Chapter 21: Quiz — Player Recruitment and Scouting
Instructions: Select the best answer for each question. Each question has exactly one correct answer unless otherwise stated.
Question 1. What is the primary purpose of data screening in the recruitment funnel?
(a) To replace traditional scouting entirely (b) To narrow a large universe of players to a manageable number for human evaluation (c) To determine the exact transfer fee for each candidate (d) To generate automated contract offers
Question 2. Which of the following is NOT a typical limitation of event data in player recruitment?
(a) It cannot capture off-ball movement (b) It provides limited insight into decision-making quality (c) It is only available for the top 5 European leagues (d) It does not measure leadership and communication
Question 3. Why is per-90-minute normalization used in recruitment analytics?
(a) To inflate statistics for players who play fewer minutes (b) To remove the effect of playing time differences when comparing players (c) To convert seasonal totals into weekly projections (d) To adjust for differences in match length across competitions
Question 4. A player has 2 goals in 270 minutes of play.
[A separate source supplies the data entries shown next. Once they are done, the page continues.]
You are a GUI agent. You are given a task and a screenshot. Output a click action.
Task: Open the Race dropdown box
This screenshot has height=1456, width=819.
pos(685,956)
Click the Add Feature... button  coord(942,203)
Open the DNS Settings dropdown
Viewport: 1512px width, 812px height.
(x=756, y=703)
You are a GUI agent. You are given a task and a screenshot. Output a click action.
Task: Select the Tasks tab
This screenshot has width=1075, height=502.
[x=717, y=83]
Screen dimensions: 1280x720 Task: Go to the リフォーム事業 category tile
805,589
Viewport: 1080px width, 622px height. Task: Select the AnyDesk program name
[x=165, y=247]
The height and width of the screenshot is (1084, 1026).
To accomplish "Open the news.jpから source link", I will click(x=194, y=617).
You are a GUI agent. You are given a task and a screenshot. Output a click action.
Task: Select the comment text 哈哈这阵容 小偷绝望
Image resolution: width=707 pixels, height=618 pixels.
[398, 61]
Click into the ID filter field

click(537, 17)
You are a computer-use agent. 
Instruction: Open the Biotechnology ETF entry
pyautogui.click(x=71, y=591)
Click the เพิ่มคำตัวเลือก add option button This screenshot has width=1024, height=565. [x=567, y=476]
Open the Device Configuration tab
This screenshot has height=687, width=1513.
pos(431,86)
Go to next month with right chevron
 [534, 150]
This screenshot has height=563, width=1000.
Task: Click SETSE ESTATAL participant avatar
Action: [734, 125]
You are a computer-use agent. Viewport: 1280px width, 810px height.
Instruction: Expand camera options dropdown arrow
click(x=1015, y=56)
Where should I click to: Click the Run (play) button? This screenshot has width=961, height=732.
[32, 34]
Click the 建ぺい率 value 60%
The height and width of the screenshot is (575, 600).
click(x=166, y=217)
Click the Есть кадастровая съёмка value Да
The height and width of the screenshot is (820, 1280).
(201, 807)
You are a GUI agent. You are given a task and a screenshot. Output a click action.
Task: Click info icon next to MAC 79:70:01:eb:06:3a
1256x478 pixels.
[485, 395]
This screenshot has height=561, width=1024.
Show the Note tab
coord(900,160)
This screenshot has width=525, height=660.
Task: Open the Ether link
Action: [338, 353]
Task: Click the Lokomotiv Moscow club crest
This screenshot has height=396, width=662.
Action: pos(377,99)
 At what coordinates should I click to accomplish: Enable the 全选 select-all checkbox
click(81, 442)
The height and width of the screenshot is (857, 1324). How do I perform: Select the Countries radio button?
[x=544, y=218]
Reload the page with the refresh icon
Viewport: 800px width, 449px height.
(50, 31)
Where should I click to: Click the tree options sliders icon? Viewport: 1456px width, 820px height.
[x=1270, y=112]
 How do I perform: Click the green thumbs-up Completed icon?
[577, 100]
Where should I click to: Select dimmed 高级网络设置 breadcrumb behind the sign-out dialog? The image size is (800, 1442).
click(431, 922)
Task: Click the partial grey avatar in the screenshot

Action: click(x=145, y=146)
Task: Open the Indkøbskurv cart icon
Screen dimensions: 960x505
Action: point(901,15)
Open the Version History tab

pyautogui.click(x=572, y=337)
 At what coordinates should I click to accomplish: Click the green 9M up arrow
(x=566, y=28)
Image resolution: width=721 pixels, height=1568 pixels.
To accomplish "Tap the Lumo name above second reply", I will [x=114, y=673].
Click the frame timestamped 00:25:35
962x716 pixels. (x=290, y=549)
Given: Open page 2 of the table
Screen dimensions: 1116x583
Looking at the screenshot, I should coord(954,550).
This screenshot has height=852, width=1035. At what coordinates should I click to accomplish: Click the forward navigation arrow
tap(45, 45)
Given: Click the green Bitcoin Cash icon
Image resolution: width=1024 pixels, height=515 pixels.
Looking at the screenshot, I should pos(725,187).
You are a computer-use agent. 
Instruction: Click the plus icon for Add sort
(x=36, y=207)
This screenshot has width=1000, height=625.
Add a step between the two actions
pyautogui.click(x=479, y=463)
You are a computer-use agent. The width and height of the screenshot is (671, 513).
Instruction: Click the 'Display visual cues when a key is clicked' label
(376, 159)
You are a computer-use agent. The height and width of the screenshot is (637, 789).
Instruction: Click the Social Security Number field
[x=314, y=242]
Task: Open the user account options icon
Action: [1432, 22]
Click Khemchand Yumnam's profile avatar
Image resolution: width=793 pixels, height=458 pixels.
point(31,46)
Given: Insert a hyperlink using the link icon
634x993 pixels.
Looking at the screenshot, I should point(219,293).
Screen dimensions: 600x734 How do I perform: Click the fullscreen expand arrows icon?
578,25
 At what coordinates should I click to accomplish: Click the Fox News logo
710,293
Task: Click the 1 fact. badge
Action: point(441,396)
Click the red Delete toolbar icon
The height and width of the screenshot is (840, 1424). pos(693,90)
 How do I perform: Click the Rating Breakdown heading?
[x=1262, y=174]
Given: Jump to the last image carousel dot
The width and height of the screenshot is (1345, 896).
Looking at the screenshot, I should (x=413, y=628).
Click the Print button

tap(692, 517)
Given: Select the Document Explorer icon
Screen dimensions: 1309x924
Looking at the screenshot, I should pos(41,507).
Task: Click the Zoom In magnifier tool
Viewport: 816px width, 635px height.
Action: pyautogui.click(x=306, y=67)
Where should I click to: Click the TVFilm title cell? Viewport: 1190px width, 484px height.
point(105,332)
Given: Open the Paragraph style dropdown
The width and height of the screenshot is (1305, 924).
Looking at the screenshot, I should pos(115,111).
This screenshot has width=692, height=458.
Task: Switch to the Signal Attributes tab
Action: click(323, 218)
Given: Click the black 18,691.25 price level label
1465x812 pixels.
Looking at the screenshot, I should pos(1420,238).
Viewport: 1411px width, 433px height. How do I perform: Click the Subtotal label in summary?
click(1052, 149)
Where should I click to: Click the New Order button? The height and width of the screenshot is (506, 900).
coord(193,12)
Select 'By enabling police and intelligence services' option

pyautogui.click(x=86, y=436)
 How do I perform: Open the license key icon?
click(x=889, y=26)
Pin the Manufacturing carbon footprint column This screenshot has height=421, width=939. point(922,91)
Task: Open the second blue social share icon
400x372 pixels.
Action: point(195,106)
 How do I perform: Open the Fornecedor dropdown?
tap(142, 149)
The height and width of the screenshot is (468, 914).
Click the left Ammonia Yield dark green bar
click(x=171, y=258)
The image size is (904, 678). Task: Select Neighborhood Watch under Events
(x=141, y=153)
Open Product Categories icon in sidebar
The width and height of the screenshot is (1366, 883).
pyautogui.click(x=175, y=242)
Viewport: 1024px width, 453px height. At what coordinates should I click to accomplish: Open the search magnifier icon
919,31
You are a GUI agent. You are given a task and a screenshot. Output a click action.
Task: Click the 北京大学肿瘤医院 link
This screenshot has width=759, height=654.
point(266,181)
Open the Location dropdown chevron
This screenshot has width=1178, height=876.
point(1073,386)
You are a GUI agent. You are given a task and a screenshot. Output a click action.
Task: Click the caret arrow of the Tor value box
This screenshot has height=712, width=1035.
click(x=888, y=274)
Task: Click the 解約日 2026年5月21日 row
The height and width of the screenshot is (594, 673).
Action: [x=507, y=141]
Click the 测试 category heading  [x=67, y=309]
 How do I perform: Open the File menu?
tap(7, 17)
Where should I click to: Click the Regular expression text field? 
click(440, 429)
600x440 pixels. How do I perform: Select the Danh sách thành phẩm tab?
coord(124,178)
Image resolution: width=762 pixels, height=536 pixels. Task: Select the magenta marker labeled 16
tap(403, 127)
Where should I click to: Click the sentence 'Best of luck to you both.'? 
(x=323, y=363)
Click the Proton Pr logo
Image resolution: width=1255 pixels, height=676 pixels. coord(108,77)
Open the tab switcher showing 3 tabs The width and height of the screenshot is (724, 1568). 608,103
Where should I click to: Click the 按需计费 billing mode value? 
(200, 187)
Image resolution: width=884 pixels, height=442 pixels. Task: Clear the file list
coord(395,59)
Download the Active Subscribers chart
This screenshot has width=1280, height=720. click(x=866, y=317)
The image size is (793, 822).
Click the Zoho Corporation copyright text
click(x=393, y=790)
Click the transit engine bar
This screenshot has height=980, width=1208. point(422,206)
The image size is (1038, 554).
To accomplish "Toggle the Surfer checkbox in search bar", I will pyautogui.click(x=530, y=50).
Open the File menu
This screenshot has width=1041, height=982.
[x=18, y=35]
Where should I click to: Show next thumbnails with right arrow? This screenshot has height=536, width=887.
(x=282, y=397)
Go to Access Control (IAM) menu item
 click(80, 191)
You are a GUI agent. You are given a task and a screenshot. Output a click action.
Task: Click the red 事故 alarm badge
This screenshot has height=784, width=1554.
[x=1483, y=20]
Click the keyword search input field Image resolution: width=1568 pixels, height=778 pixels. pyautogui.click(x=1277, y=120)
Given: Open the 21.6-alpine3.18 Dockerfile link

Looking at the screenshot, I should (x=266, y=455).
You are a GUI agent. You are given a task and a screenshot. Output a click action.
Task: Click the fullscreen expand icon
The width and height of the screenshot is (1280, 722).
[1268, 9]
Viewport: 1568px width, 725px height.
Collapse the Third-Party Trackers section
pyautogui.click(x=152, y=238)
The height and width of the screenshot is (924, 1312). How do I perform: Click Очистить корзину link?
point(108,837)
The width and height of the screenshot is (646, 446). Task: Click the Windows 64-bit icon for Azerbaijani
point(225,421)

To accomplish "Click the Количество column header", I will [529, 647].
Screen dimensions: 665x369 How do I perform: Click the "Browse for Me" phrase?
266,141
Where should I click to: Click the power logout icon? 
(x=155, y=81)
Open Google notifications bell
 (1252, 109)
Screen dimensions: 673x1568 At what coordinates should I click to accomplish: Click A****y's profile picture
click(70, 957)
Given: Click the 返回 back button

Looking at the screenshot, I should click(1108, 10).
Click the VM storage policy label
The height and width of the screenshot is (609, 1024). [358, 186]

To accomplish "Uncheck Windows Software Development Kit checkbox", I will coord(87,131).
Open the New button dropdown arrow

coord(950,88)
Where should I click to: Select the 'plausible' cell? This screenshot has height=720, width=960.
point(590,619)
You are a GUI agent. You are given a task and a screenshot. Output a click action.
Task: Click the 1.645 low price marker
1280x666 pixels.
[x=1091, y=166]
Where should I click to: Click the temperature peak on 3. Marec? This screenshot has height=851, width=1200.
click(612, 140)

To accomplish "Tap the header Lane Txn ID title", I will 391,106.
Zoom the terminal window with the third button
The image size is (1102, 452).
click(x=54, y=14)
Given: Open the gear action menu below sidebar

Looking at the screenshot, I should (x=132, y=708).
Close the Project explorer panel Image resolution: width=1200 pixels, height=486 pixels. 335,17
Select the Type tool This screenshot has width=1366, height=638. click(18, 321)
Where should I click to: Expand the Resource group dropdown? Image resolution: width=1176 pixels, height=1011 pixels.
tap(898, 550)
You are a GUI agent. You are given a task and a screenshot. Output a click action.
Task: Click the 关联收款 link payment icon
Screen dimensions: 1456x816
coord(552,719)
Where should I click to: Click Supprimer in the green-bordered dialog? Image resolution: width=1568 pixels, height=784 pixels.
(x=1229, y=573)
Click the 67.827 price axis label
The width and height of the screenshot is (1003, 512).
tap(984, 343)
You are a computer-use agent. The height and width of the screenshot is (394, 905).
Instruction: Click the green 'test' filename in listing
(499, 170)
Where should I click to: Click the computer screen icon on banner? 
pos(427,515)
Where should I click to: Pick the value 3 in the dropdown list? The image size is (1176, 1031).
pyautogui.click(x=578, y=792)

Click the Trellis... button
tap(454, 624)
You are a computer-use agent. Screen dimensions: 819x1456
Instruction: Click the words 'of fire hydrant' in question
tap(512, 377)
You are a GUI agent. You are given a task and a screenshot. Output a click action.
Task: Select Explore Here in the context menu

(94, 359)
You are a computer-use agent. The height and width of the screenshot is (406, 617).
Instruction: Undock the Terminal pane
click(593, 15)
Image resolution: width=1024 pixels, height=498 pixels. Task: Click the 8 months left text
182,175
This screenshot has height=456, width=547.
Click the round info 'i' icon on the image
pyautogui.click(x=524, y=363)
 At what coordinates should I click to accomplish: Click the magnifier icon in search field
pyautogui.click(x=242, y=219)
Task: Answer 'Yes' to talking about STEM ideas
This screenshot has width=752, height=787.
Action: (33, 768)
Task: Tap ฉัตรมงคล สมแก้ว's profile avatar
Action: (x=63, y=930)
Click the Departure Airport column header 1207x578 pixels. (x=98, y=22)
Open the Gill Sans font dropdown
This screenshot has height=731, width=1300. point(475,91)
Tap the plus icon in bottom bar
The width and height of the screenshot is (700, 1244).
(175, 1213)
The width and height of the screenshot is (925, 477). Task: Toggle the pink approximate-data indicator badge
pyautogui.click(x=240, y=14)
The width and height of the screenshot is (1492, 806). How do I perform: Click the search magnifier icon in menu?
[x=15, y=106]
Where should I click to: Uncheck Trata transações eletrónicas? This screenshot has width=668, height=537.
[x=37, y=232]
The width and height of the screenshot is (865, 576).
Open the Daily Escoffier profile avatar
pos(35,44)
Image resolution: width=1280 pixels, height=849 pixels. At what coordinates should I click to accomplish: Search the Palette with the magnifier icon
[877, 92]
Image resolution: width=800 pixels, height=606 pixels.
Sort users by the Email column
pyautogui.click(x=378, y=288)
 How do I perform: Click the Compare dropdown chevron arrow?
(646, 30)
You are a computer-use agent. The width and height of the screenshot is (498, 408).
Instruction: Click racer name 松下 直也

His goals per 90 is:
(a) 0.33 (b) 0.67 (c) 1.00 (d) 0.74
Question 5. What is the "replacement fallacy" in recruitment?
(a) The belief that any player can be replaced by a cheaper alternative (b) The mistake of searching for a like-for-like replacement instead of considering complementary profiles (c) The assumption that replacement players will always underperform the original (d) The tendency to overpay for direct replacements
Question 6. Cosine similarity between two player profiles measures:
(a) The absolute difference in their statistical outputs (b) The directional alignment of their statistical vectors regardless of magnitude (c) The physical distance between their playing positions on the pitch (d) The correlation between their performance over time
Question 7. Which minimum minutes threshold is most commonly recommended for per-90 statistics in recruitment analysis?
(a) 180 minutes (2 full matches) (b) 450 minutes (5 full matches) (c) 900 minutes (10 full matches) (d) 2,700 minutes (30 full matches)
Question 8. In a composite scoring model, what is the purpose of z-score standardization?
(a) To convert all metrics to the same scale before combining them (b) To remove outliers from the dataset (c) To weight metrics by their importance (d) To adjust metrics for league difficulty
Question 9. A player has 400 minutes of playing time and an observed npxG/90 of 0.45. Using Bayesian shrinkage with a prior strength of 900 minutes and league mean of 0.20, what is his adjusted npxG/90?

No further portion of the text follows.